ARBEITSAUFTRAG 1 — Fasse den Text über das GTI-Treffen am Wörthersee in zwei Sätzen zusammen.
ARBEITSAUFTRAG 2 — Gib aus dem Text über das GTI-Treffen am Wörthersee den Abschnitt von „Allein an Christi“ bis einschließlich „die 200.000 werden.“ wortgetreu wieder.
ARBEITSAUFTRAG 3 — Führe den Text über das GTI-Treffen am Wörthersee im Anschluss an seinen letzten Satz weiter.

VORLIEGENDER TEXT —
>>

Der Seufzer ist Weiß auf Glas an der Heckscheibe eines alten Golf GTI zu lesen: "Wörthersee - endlich normale Leute". Alles eben eine Frage des Blickwinkels. Mag über der Autoindustrie der Pleitegeier kreisen und die abwrackprämienfixierte Verwandschaft jedes Auto mit mehr als 75 PS für Teufelszeug halten - zumindest über das verlängerte Himmelfahrts-Wochenende durften sich die Tüfftler und Schrauber, die Fans von qualmenden Reifen, hochglanzpolierten Chromfelgen und Autoradios mit Basslautsprechern so groß wie Autoräder wieder einmal unter ihresgleichen fühlen. Unter "Normalen" eben: GTI-Treffen in Reifnitz ist angesagt - der See ruft.

Allein an Christi Himmelfahrt sind es nach Schätzung der Veranstalter rund 40.000, die diesem Ruf gefolgt und aus halb Europa angereist sind. Über alle Tage hinweg dürften es wieder an die 200.000 werden.

Die Autoshow am Wörthersee erstreckt sich bis in den letzten Winkel des ansonsten eher beschaulichen Ferienorts. Über Reifnitz liegt vier Tage lang eine Wolke aus Benzin, Schweiß und Gummiabrieb. Und eine Geräuschglocke von wummernden Technobeats, johlenden Fans und heulenden Motoren. Zum 28. Mal sind die Straßen der Seegemeinde zu Laufstegen geworden, auf denen die Fans stolz ihre liebevoll hochgerüsteten und polierten Schätzchen vorführen. Wobei von "Lauf"-Steg meist nur bei den Fußgängern die Rede sein kann - die Autos stehen mehr im Dauerstau als dass sie rollen.

Das ist ganz praktisch. Denn so haben die Zuschauer, die sich zwischen den Autos durchwinden, genügend Zeit und Gelegenheit, um Fotos zu machen, mit den Fahrern zu fachsimpeln oder ihnen durch die offenen Seitenscheiben auch schon mal anerkennend auf die Schulter zu klopfen. Wer nicht läuft, der sitzt zusammen mit seinen Kumpels ganz entspannt auf Klappstühlen am Straßenrand und begrüßen jedes vorbeirollende Auto mit der Bierflasche in der Hand. Oder er hat sich zur Abkühlung an diesem 30 Grad heißen Frühsommertag gleich mit Tisch und Stuhl ins Bachbett am Straßenrand zurückgezogen.

Nicht alles, was sie hier in Reifnitz zu sehen bekommen, ist die hohe Kunst des Tunings. Aber über Geschmack läßt sich nun mal streiten. Anerkannt wird vor allem erst einmal die Leistung - zur Not auch die grauslige. Auf dem Parcours am See kann sich jedes Schrauber-Ego austoben. Auspuffrohre dick wie Oberarme und auch schon mal als Audi-Logo, Flügeltüren und verchromte oder hochglanzlackierte Motorblöcke, im Leder gefaßte Abluftkrümmer, vergoldete Tankverschlüsse und Armaturenbretter - hier steckt viel Aufwand, Kreativität und Arbeitseinsatz. Wer noch Material zum Basteln braucht, der wird sicher an einem der vielen Verkaufsstände fündig.

<<

GEZEIGTES MATERIAL —
>>

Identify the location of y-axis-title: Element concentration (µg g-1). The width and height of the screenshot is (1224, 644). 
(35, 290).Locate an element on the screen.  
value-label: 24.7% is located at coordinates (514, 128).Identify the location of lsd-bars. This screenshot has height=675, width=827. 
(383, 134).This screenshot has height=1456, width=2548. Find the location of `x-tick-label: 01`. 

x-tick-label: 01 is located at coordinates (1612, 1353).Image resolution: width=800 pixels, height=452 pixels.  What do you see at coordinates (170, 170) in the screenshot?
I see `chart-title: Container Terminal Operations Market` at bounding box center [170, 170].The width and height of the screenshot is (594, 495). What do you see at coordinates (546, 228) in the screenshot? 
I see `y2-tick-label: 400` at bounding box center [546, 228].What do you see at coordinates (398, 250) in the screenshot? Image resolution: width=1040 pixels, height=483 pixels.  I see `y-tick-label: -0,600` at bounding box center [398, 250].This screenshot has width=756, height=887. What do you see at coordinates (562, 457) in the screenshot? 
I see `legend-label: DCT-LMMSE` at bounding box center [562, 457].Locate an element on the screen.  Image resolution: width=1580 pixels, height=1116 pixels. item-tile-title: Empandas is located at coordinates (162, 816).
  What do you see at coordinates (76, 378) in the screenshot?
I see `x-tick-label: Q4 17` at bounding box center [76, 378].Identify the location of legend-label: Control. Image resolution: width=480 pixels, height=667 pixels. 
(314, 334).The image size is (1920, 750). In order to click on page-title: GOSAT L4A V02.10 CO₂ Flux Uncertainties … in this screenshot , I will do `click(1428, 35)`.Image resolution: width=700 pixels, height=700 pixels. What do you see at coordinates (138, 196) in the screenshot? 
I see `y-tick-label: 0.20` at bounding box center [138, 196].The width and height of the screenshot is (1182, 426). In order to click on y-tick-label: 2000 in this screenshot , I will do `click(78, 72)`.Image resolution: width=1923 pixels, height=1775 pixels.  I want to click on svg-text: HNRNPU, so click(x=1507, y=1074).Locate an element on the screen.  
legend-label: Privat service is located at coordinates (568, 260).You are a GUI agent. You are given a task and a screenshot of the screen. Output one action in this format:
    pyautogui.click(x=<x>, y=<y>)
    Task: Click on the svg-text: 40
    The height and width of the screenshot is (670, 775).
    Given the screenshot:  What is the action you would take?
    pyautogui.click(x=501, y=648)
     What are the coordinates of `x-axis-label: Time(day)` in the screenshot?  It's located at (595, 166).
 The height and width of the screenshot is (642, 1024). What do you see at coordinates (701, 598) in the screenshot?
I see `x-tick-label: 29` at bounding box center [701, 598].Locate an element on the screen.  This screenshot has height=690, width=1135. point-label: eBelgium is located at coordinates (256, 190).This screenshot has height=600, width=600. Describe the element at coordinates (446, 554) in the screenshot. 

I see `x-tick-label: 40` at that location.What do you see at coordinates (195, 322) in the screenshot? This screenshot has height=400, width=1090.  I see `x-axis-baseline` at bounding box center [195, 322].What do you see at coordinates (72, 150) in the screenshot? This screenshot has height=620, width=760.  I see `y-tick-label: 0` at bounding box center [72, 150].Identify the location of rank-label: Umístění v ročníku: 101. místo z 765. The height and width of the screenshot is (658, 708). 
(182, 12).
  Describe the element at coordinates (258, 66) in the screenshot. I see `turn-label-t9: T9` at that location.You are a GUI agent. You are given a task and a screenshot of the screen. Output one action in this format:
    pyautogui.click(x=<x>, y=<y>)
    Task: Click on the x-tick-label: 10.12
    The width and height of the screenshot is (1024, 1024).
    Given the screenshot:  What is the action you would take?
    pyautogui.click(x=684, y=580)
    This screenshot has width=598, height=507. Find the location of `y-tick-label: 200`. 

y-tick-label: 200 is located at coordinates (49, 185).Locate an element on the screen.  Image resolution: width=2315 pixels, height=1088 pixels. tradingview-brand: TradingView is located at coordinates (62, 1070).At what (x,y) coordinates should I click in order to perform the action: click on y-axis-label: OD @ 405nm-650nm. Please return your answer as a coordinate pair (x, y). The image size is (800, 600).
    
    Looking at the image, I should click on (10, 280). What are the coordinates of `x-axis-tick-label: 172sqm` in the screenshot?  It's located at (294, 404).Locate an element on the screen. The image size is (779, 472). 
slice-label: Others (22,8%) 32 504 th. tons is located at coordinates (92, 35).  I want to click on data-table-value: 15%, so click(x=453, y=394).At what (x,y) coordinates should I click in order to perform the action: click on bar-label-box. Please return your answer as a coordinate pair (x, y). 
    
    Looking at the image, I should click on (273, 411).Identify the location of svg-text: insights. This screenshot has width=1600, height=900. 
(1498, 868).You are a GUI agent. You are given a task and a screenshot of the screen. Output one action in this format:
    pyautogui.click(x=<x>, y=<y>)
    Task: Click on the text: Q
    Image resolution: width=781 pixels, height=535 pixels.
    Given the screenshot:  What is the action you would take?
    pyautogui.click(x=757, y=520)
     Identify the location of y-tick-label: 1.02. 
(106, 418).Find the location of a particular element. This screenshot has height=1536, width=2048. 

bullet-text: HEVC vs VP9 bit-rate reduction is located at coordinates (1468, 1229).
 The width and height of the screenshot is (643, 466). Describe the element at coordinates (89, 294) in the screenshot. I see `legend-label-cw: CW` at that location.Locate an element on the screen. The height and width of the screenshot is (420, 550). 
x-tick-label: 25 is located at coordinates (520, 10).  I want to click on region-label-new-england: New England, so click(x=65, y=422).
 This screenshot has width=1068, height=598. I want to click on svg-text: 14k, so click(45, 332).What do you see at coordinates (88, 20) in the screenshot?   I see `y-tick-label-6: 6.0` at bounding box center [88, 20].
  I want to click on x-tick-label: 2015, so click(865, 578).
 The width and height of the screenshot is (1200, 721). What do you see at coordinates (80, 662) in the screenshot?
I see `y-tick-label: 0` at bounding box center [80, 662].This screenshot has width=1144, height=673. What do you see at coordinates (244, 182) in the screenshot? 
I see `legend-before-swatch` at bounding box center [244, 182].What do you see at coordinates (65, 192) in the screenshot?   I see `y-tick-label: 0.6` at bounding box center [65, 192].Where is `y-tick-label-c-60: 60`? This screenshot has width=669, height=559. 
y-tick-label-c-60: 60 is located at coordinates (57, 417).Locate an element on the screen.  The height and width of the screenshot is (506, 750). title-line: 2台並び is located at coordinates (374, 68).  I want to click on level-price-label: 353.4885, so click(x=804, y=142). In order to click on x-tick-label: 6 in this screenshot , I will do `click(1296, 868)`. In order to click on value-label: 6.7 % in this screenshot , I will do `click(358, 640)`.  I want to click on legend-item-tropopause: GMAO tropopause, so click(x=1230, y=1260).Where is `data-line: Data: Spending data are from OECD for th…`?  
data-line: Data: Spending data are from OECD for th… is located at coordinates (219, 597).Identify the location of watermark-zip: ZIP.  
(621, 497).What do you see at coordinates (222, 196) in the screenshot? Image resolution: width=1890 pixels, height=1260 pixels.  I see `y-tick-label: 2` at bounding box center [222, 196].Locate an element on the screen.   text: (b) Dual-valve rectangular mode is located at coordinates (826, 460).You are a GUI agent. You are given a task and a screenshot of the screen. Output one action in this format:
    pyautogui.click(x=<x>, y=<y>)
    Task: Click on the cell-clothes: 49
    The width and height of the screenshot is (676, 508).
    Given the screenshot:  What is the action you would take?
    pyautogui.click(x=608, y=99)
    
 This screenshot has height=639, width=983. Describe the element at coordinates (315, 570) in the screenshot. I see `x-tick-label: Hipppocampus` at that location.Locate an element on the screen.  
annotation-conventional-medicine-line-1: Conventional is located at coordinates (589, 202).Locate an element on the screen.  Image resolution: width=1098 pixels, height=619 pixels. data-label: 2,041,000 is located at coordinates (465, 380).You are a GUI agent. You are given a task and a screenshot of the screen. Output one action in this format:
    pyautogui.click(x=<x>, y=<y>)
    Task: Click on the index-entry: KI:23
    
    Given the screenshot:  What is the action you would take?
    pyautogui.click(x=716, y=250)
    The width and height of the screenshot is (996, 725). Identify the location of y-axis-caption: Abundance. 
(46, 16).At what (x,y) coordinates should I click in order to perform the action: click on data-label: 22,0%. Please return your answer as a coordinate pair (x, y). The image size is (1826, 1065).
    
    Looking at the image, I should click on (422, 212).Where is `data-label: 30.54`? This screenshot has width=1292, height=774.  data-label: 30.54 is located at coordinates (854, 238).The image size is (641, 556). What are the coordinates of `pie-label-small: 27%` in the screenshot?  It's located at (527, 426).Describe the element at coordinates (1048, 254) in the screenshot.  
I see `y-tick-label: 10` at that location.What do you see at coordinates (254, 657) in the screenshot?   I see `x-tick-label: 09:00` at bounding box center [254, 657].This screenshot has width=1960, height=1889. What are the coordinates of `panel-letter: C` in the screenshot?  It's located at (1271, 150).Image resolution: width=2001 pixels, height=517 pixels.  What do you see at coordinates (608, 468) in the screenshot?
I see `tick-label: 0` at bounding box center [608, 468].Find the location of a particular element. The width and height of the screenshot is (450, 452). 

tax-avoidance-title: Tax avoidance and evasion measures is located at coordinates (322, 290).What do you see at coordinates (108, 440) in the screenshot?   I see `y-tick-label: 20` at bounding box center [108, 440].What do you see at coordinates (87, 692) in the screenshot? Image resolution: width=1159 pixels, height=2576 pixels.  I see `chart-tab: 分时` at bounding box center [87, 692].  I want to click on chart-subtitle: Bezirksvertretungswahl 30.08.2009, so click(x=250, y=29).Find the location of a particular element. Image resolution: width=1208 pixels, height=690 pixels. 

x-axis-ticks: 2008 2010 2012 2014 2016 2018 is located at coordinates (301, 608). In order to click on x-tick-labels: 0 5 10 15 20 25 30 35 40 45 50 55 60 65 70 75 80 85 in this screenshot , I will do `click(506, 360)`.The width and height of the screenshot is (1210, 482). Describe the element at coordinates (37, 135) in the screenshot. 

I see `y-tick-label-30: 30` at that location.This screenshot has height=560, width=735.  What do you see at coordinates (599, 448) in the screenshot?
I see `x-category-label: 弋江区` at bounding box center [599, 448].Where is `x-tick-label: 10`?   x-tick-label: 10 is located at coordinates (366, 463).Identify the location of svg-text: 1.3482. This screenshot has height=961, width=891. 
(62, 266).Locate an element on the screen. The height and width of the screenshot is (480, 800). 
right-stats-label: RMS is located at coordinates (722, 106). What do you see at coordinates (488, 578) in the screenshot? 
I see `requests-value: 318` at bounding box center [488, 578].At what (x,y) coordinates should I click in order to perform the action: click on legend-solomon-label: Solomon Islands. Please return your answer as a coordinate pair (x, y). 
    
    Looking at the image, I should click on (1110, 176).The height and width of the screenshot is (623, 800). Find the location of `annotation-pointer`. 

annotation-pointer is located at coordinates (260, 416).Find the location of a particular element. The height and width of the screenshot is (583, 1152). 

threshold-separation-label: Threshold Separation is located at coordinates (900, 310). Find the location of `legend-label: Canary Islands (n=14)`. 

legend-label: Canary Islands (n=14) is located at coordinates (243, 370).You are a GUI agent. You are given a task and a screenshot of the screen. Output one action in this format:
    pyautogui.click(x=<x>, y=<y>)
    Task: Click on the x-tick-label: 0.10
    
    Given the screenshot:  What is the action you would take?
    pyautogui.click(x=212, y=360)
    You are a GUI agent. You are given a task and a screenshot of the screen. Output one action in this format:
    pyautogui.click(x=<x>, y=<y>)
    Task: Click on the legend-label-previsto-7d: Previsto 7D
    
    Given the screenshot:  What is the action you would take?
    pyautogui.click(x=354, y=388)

<<

ERGEBNIS 1 — Zum GTI-Treffen in Reifnitz am Wörthersee sind nach Schätzung der Veranstalter allein an Christi Himmelfahrt rund 40.000 Autofans aus halb Europa angereist, und über alle Tage hinweg dürften es wieder an die 200.000 werden. Zum 28. Mal führen sie dort auf den Straßen im Dauerstau ihre hochgerüsteten und polierten Autos vor, während Zuschauer fotografieren, mit den Fahrern fachsimpeln oder am Straßenrand sitzen.

ERGEBNIS 2 —
Allein an Christi Himmelfahrt sind es nach Schätzung der Veranstalter rund 40.000, die diesem Ruf gefolgt und aus halb Europa angereist sind. Über alle Tage hinweg dürften es wieder an die 200.000 werden.

ERGEBNIS 3 —
Denn so viel Spaß das alljährliche Treffen allen macht - seine Unschuld hat es darüber längst verloren. Rund zehn Millionen Euro lassen die Fans in der Gemeinde und dem Umland, sagt Bürgermeister Adolf Stark. Und nicht erst seit diesem Jahr ist es auch kein reines Treffen der Golf GTI-Fraktion mehr. Mittlerweile trauen sich auch die Fahrer von 3er-BMW hier auf die Flaniermeile, werden restaurierte Käfer und VW-Busse vorgefahren und scharen sich die Zuschauer um vereinzelte Exemplare von Dodge Viper, Lamborghini oder Dodge Avenger. Für den VW-Konzern hat sich das Treffen in den vergangenen Jahren zu einer Art inoffizieller Hausmesse entwickelt, auf der man nicht mehr nur die sportliche Produktpalette aus Wolfsburg präsentiert. Mittlerweile fällt der Stand von Audi größer aus als der von Volkswagen. Und auch Seat ist zumindest schon mal mit einem Show-Truck angerückt.

Wie hoch VW das Treffen einschätzt, lässt sich nicht nur daran ablesen, dass VW und Audi jeweils stark umlagerte Sondermodelle von Golf GTI, Polo GTI und Audi Q5 mit an den See gebracht haben, die unter dem Label "Wörthersee" laufen. Auch die Konzernspitze ist bestens vertreten. Ferdinand Piëch ist zusammen mit seiner Gattin Ursula angereist. VW-Chef Martin Winterkorn hat den Wolfsburger OB Rolf Schnellecke mitgebracht. Und alle klatschen mit zum zum Takt der Musik von Stargast DJ Ötzi. Ein Schelm, der bei so viel demonstrierter Eintracht Böses denkt - nur weil gerade hinter den Kulissen der Kampf um die künftige Führungsrolle in einem fusionierten VW-Porsche-Konzern tobt. Ein paar hundert Meter weiter interessiert all das keinen mehr. Auf dem "Gummiplatz" des Felgenherstellers BBS geht es deutlich weniger subtil zu. Hier ist die Hauptbühne aufgebaut und Party angesagt. Unter anderem. "Gummi Gummi Golf32" heißt der Publikumsrenner: Ein schon ziemlich ramponierter Golf II radiert so lange mit durchdrehenden Vorderreifen den Asphalt, bis man vor lauter Gummi-Qualm kaum noch etwas sieht und die Reifen endlich mit einem lauten Knall und unter lautstarkem Beifall platzen.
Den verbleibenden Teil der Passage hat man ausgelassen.